Across Kerala today, Hindu groups have displayed blown-up photos of BJP state president Surendran's tussle with policemen at Sabarimala. "Never forget who stood up for Hindus!" it says in enormous yellow Malayalam letters.

"Both the Congress and the BJP converted a feminist issue into a religious one," said Ms Veena George, a communist legislator from Aranmula in Pathanamthitta district that was the epicentre of the Sabarimala protests. Campaigning for re-election in the same constituency, Ms George said she respected people's faith, but "would rather speak of rainwater harvesting, roads, food security and housing".

Interestingly, even Pathanamthitta locals who appreciated the BJP's role in blocking women's temple entry, preferred that their politicians speak of socioeconomic issues.

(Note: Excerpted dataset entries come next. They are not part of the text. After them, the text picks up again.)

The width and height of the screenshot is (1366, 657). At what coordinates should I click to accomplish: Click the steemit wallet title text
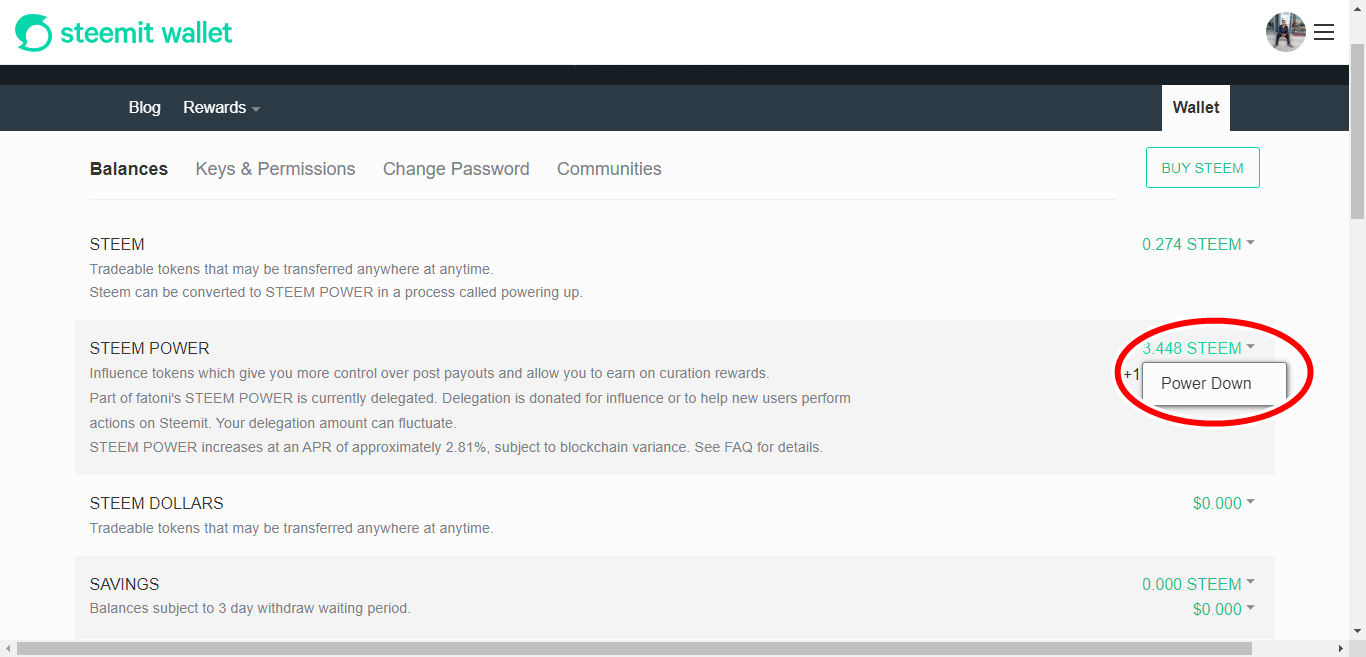click(146, 33)
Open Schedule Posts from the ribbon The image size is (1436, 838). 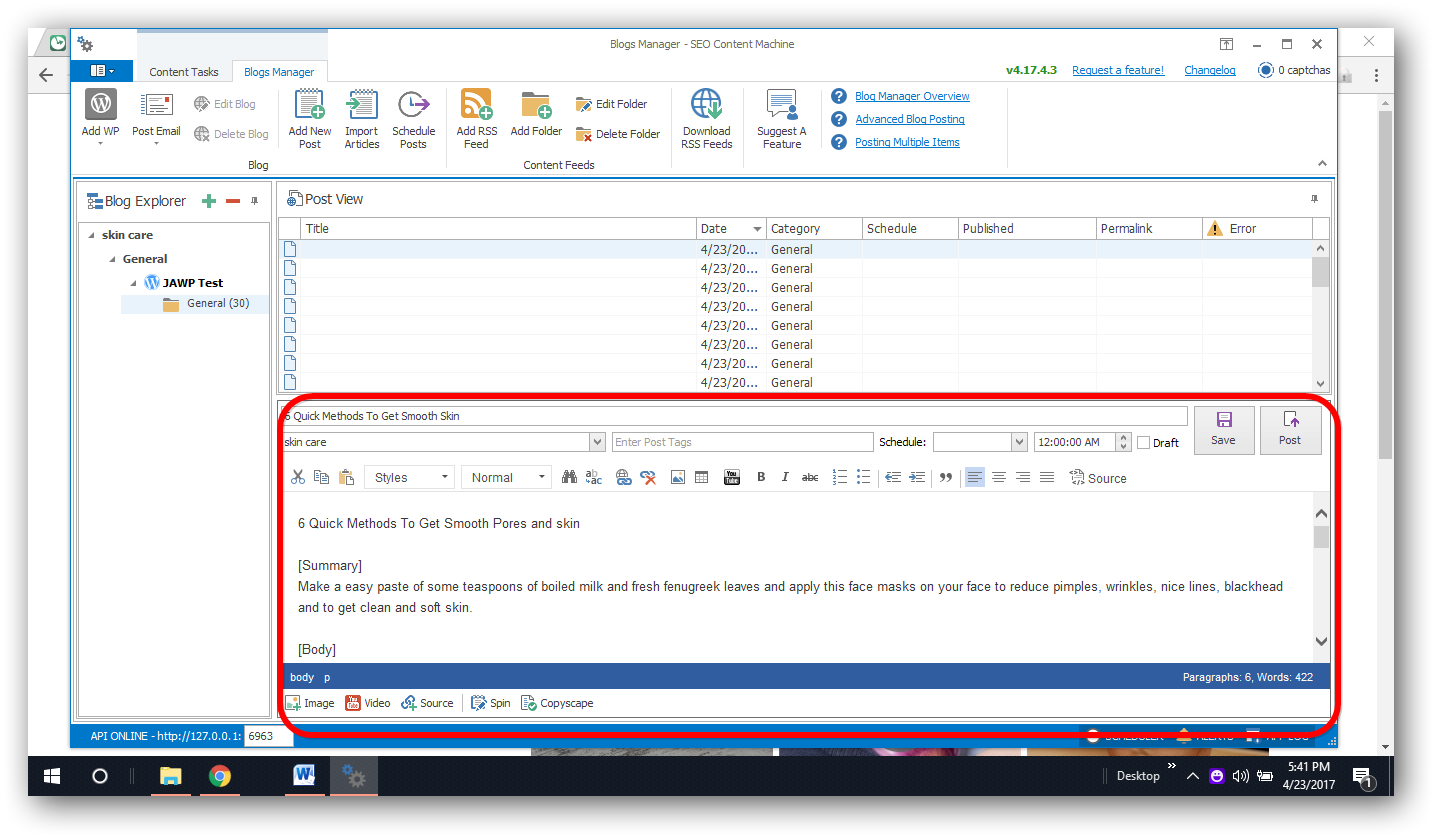point(413,105)
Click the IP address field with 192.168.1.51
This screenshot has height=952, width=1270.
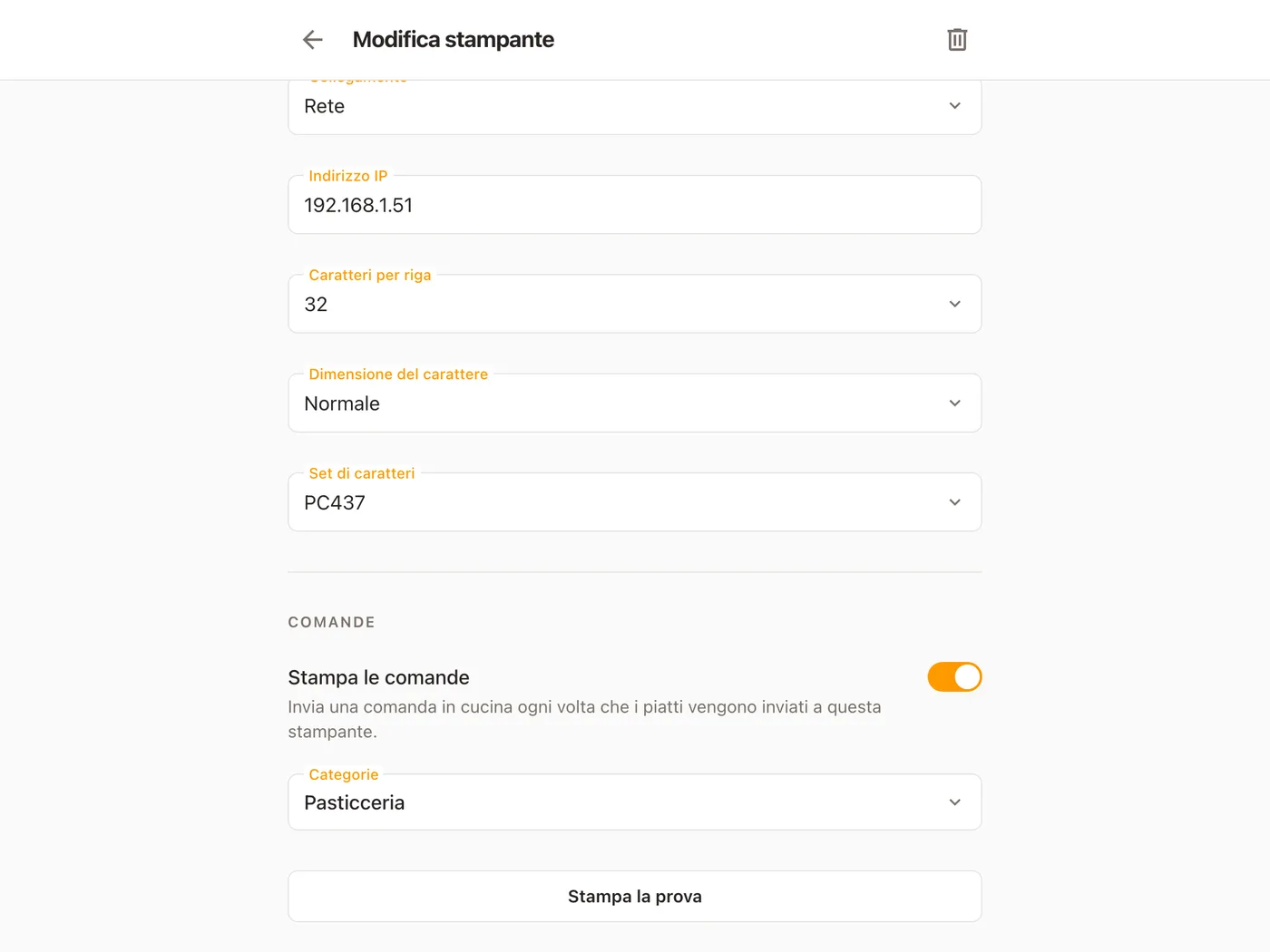click(x=635, y=205)
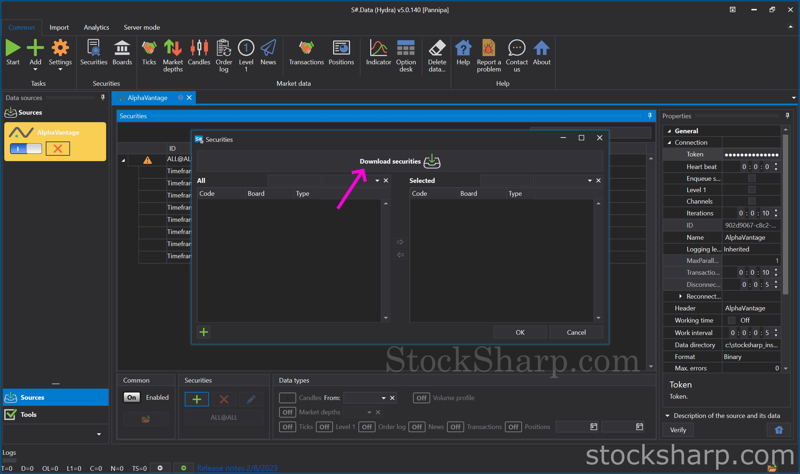
Task: Toggle the Enabled On switch
Action: [x=132, y=397]
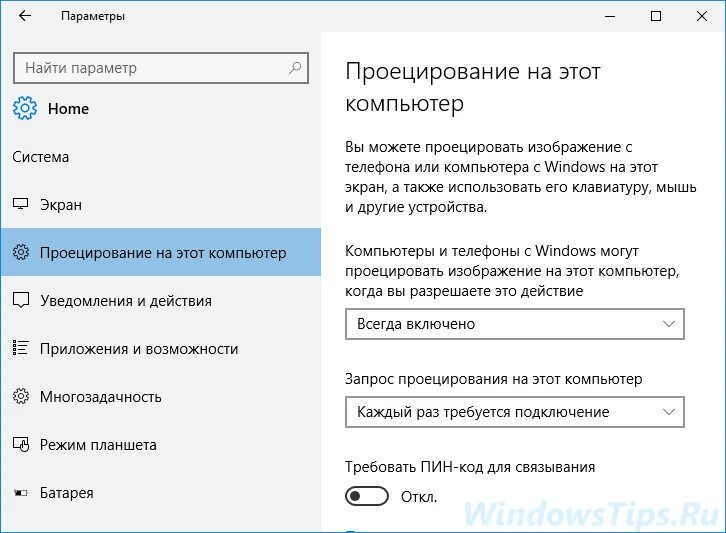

"Two floods, the protests, then coronavirus has killed our income and peace of mind. I am a devoted Hindu, and I will never let my wife go to Sabarimala, but from the government, I want a livelihood, pension, and affordable education for my daughters," said Mr Sreejith J., 38, who lost his accounting job during the pandemic.

Trying to balance the party's core concerns and voters' priorities, the BJP manifesto thus promises a new law for Sabarimala, another banning forced religious conversion through inter-religious marriage, at least one job per family, land to marginalised tribes and Dalits (former "untouchables" in India's caste system), and free laptops for high schoolers.

It has conspicuously overlooked banning cow slaughter in the state that loves its beef fry. The party's leaders are also courting church representatives, with BJP spokesman B. Gopalakrishnan saying that some Orthodox Christian groups "indicated their support" but still had "some misgivings".

The party has also hedged its bets by falling back on Mr Modi. Tall hoardings feature the bearded prime minister advertising national government schemes like subsidised cooking gas and housing.